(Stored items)
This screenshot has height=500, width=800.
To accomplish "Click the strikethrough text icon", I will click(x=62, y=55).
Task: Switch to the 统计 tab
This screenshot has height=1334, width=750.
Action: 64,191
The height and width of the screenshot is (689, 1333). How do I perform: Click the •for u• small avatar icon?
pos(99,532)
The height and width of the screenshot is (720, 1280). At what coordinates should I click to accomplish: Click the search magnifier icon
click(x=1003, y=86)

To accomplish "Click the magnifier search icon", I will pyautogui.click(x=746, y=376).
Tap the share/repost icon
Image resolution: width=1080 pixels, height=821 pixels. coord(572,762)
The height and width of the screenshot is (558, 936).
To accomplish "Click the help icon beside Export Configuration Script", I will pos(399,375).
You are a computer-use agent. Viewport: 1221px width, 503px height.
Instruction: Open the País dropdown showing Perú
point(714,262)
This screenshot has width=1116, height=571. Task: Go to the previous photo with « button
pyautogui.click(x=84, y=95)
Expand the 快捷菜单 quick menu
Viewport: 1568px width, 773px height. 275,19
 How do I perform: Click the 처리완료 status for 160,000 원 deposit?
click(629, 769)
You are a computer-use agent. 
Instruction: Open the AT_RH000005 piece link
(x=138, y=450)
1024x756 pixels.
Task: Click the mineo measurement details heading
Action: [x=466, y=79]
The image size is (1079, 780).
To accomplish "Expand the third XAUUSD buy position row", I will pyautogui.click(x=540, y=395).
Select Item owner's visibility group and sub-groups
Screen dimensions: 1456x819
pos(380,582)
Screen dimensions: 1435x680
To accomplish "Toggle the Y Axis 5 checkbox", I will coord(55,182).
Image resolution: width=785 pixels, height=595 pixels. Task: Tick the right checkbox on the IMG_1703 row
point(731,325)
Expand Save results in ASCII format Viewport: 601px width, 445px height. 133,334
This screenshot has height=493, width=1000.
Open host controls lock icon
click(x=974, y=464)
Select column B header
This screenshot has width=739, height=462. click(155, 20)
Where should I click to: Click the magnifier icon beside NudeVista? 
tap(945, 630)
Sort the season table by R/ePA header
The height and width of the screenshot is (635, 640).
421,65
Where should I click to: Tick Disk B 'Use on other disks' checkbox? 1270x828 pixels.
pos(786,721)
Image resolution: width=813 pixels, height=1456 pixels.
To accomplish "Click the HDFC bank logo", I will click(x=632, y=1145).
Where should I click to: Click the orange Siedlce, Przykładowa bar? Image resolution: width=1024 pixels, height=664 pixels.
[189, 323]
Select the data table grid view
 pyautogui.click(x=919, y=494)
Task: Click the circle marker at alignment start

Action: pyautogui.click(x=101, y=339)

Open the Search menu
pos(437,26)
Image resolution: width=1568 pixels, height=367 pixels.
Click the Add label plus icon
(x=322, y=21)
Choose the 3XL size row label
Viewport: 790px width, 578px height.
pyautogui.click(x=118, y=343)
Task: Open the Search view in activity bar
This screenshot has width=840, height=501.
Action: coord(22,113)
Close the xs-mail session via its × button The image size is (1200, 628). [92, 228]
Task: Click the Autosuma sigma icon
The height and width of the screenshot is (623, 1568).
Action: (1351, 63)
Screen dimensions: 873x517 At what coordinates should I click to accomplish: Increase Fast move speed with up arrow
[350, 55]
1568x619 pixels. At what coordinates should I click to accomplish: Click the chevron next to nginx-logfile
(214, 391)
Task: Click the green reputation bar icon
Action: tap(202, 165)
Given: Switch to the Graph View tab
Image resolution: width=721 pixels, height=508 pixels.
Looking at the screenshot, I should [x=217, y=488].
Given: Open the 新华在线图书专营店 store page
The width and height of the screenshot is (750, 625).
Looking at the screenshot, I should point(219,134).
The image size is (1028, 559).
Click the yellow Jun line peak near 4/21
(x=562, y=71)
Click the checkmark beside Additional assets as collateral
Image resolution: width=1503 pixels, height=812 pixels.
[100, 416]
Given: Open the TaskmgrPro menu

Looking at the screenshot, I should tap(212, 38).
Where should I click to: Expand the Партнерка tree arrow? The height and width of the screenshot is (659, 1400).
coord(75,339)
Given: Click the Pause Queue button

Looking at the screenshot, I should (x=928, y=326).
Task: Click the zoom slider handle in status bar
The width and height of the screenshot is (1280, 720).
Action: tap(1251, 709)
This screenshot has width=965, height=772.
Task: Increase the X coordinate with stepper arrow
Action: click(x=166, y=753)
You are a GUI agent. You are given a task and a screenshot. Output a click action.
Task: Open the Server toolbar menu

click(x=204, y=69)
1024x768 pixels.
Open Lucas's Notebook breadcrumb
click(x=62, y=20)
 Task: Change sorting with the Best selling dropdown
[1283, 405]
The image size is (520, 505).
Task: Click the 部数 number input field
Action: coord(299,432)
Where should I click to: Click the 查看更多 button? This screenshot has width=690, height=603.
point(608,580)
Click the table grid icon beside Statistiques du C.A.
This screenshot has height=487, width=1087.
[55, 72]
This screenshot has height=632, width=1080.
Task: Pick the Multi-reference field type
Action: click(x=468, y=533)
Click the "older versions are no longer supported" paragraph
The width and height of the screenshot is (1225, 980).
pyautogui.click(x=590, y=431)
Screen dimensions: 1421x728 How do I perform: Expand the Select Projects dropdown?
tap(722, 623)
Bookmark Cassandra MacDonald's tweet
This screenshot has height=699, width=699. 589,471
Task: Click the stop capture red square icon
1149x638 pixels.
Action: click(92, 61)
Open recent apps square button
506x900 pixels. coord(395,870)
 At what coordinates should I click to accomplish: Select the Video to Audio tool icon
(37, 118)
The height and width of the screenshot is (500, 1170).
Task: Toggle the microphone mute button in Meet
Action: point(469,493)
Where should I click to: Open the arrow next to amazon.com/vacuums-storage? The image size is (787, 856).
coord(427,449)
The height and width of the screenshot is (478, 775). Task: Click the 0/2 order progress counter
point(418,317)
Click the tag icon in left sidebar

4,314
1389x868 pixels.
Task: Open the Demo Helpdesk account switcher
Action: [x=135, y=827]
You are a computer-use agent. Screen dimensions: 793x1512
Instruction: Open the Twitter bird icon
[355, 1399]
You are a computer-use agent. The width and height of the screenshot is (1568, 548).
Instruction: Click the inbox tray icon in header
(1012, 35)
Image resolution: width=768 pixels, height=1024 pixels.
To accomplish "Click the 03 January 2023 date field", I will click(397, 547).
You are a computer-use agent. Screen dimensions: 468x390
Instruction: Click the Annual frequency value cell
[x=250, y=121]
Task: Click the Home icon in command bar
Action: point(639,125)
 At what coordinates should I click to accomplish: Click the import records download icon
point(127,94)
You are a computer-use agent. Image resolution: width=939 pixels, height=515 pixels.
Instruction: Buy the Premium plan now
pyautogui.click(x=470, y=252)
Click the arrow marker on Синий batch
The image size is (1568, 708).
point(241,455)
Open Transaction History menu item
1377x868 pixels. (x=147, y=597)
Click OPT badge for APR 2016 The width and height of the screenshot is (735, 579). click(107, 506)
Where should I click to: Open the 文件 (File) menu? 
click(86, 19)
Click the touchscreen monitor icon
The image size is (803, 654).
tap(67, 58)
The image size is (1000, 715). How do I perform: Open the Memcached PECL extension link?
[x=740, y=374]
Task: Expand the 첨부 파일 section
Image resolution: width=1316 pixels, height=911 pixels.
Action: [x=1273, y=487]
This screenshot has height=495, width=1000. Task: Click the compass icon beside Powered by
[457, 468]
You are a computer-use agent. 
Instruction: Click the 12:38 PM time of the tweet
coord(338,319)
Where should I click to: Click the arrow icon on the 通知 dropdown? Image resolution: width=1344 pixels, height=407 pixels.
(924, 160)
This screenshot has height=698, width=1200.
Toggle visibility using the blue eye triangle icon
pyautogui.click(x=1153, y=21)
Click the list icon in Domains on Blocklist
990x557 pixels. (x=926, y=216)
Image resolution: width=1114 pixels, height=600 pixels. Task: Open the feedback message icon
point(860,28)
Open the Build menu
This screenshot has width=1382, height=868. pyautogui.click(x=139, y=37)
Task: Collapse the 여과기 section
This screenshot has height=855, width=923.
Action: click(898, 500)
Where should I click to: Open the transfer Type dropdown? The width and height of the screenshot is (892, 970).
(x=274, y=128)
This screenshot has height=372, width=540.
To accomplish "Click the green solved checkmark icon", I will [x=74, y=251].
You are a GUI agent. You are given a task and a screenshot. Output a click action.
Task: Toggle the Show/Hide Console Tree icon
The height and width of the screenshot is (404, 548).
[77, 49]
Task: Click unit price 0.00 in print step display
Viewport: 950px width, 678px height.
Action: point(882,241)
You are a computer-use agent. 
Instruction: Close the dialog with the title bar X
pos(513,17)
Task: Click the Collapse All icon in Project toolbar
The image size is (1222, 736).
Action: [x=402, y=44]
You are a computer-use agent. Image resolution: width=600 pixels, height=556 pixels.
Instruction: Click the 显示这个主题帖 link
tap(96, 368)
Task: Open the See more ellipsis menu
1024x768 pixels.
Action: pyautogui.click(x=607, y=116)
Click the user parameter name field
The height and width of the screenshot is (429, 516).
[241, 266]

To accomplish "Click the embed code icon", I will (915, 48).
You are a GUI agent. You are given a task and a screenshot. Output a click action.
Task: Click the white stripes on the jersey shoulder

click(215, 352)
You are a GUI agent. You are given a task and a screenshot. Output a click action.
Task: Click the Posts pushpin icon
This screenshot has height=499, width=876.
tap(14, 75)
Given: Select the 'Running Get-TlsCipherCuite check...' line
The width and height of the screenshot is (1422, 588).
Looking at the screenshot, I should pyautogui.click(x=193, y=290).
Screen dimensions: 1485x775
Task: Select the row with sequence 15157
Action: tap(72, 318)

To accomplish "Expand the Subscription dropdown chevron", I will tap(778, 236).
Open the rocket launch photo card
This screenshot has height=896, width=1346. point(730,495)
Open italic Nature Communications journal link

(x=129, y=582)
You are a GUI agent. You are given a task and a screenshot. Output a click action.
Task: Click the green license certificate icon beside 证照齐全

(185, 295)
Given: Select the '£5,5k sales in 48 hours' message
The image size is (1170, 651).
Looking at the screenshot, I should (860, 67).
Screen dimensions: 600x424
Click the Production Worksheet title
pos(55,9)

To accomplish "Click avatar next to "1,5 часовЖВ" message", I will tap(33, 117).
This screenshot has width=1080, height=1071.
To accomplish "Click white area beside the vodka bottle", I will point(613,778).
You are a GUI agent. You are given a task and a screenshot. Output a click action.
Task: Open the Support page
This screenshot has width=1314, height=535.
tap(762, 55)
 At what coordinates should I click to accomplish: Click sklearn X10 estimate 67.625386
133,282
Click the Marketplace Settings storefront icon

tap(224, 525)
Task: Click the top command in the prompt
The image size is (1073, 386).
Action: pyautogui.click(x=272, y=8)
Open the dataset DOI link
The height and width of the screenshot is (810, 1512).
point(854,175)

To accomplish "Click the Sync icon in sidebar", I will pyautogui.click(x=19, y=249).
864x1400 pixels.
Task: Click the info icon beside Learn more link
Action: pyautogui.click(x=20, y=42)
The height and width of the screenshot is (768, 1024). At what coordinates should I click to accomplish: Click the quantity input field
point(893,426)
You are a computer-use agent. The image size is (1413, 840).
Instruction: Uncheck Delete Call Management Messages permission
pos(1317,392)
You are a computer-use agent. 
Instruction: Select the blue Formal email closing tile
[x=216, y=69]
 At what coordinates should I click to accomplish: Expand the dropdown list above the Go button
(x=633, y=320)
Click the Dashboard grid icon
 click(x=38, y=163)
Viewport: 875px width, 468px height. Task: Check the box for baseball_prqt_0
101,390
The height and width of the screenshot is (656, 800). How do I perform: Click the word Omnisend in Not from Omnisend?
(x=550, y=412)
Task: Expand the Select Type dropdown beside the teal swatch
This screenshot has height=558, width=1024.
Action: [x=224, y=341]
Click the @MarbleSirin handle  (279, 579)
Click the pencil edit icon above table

→ **What is needed**
Scan the data above. Return every line with "page" in it.

→ **Written reply**
Given: Open the 新华在线图书专营店 store page
Task: Open the Support page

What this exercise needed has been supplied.